In the person of the 10th Earl the two intertwined families of Baillie and Hamilton were finally permanently united. During his brief tenure of the peerage he was elected as a representative peer for Scotland (from 1707 to 1963 the Scottish peers had to elect sixteen of their number to sit in the House of Lords as Scottish representative peers) and was, for two years, Queen Victoria's Commissioner at the General Assembly of the Church of Scotland. He was also a prominent member of the Royal Company of Archers, serving as Vice-President of the Council which governed the company. At his death in 1870 he was succeeded by his eldest son, George Baillie-Hamilton-Arden (1827-1917), 11th Earl of Haddington. He married in 1854 Helen Warrender, who three years later inherited the Utkinton and Alvanley Hall estates of her maternal grandfather in Cheshire.
Arderne Hall (Cheshire): the house built by the 11th Earl of Haddington
on the estate inherited by his wife in 1857, to the designs of J.S. Crowther.
The couple settled in Cheshire and built a new house, Arderne Hall, on their property in 1863 to the designs of the Manchester architect, Joseph S. Crowther. After the 11th Earl came into the peerage, they divided their time between Cheshire and Scotland, and after the Countess died in 1889, Arderne Hall was apparently handed over to their youngest son, the Hon. Henry Robert Baillie-Hamilton (1862-1949), who took the additional name Arden in 1918, after he formally inherited the estate from his father.

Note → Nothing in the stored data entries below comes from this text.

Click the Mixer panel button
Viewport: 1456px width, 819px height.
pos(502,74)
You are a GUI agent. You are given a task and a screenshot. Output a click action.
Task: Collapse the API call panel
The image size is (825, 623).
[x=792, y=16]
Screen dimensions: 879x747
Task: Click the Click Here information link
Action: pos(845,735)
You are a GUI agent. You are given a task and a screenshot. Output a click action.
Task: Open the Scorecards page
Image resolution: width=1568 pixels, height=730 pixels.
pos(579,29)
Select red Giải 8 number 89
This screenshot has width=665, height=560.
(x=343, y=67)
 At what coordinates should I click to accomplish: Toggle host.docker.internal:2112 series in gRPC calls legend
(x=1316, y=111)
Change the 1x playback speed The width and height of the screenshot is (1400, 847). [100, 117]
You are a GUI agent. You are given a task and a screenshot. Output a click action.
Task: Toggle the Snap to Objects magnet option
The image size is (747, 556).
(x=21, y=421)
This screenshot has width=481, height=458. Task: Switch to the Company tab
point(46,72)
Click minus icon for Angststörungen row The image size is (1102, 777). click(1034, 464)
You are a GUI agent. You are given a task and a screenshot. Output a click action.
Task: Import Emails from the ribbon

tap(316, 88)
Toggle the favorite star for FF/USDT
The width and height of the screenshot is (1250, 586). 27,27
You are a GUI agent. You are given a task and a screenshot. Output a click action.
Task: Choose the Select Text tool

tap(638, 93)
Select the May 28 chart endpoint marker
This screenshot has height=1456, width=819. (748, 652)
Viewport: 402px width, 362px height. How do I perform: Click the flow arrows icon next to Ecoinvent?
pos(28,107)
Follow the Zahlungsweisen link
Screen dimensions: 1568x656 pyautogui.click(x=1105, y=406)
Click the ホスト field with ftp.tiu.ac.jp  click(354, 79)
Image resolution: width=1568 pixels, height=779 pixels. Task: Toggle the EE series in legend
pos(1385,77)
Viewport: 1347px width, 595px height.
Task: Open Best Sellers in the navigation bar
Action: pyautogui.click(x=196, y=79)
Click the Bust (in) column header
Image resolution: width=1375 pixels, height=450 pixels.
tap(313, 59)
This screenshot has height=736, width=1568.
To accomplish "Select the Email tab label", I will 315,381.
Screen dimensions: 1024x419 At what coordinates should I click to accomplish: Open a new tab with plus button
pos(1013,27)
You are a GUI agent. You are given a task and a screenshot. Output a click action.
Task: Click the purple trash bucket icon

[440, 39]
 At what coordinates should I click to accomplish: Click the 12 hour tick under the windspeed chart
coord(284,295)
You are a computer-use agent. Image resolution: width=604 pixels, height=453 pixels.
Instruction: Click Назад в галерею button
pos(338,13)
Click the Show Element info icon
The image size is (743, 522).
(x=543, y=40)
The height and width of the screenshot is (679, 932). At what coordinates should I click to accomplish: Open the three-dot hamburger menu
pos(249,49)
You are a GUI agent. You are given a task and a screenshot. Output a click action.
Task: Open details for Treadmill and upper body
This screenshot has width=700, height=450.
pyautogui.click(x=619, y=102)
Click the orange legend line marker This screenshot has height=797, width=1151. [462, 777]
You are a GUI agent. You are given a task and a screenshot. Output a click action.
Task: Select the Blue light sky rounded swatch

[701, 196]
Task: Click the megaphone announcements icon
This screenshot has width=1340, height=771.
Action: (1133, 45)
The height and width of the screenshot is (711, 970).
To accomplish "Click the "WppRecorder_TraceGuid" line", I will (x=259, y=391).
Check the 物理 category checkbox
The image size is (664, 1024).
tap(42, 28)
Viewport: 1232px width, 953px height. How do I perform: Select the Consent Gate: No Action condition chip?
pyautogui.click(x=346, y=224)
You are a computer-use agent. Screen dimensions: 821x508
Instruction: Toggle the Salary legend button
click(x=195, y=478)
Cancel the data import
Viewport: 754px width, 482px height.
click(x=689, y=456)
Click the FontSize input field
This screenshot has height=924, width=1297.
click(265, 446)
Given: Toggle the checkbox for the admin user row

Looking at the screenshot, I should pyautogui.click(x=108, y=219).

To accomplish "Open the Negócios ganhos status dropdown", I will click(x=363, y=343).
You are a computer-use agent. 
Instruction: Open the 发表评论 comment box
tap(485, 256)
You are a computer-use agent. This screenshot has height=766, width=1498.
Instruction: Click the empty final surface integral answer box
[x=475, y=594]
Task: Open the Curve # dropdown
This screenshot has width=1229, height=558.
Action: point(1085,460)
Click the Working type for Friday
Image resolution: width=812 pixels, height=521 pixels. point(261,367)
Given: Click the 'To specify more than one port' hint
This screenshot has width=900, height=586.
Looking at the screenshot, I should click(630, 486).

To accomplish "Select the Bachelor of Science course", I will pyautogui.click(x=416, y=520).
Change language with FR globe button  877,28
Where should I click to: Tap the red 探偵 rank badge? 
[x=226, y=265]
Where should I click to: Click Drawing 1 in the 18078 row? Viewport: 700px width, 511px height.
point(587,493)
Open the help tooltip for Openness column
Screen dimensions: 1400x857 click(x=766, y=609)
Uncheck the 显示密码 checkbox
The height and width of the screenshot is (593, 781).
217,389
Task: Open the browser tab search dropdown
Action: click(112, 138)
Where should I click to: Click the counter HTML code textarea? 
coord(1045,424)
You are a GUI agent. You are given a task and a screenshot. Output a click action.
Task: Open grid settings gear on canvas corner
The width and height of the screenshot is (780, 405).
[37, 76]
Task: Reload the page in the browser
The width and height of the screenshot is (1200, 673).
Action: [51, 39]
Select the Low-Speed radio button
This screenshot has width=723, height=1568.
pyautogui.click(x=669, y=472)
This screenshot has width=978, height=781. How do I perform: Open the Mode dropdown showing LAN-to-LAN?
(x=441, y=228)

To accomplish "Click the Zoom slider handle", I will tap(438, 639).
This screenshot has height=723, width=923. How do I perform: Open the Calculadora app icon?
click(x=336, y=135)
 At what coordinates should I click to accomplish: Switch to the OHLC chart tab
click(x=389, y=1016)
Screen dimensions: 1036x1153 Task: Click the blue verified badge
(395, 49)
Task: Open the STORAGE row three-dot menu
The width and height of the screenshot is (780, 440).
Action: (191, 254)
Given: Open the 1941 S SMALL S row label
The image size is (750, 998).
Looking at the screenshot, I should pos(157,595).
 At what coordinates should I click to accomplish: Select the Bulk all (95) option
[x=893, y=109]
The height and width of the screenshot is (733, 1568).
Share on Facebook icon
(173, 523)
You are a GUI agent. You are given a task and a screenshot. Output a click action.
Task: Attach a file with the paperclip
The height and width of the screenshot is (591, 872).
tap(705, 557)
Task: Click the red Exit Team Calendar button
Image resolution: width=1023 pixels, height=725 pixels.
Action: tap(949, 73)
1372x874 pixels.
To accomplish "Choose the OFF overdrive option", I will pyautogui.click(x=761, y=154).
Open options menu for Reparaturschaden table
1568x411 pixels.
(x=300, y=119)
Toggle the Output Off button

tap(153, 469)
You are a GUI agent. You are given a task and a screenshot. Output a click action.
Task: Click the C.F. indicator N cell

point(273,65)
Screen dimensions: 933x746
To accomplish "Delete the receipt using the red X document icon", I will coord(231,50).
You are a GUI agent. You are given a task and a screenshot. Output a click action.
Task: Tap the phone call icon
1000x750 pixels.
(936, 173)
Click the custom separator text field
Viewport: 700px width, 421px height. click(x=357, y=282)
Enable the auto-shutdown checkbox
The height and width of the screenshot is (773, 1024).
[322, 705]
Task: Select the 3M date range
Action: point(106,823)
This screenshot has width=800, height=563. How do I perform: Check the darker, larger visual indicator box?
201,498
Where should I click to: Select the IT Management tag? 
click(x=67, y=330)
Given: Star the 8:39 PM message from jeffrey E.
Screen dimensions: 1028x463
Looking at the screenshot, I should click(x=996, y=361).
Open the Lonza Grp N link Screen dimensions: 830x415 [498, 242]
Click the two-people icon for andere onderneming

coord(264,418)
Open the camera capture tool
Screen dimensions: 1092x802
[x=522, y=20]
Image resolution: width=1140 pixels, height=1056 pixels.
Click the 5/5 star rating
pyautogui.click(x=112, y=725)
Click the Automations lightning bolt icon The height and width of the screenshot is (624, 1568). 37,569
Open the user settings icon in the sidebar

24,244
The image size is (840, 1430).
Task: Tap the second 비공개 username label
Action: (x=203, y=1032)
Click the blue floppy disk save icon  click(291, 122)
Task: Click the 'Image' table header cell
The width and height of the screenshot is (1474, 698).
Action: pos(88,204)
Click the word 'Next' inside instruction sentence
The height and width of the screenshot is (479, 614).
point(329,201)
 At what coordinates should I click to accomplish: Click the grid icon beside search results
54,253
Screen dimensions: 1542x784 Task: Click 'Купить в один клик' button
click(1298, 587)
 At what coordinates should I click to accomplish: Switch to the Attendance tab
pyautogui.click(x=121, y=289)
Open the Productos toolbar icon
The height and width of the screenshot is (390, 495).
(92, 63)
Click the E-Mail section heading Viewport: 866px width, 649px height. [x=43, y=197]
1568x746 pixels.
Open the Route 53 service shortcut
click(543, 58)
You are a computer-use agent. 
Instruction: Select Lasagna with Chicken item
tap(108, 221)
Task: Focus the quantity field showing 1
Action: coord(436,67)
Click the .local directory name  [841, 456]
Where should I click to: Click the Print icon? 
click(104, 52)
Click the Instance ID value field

The 11th Earl's eldest son, George Baillie-Hamilton (1856-1917), Lord Binning, was a career soldier with the Royal Horse Guards until 1903, when he retired as a Lt-Colonel. He returned to the army in the First World War and commanded a brigade with the temporary rank of Brigadier-General. He fought at Ypres, where he contracted an illness of which he died in January 1917, a few months before his father. The title and estates therefore passed to his elder son, George Baillie-Hamilton (1894-1986), 12th Earl of Haddington, who held them for a notable sixty-nine years. He served in the First and Second World Wars, was a Scottish representative peer and Lord Lieutenant of East Lothian, and devoted increasing time to arts and heritage interests in his later years. His Canadian wife was one of the early promoters of the Edinburgh Festival from 1947. In the 1960s, they refurbished and modernised Tyninghame House, under the guidance of William Schomberg Scott, the conservation architect, and with the help of the decorator John Fowler. When the 12th Earl died in 1986, the title and estates passed to his only son, John George Hamilton-Baillie (1941-2016), 13th Earl of Haddington. The estates were then still remarkably intact. Jerviswood had been sold in the 1920s, but both the Mellerstain and Tyninghame estates were still in the possession of the family. To meet the substantial death duties arising from the death of the 12th Earl, and the decision was taken to sell Tyninghame House but to retain the estate (some of the land was sold in 2003). Tyninghame was subsequently bought by the specialist country house developer Kit Martin, and converted into apartments. Mellerstain, which had been open to the public for many years, was vested in the Mellerstain Trust, but continues to be the home of the 13th Earl, and since 2016, of his son and successor, the 14th Earl.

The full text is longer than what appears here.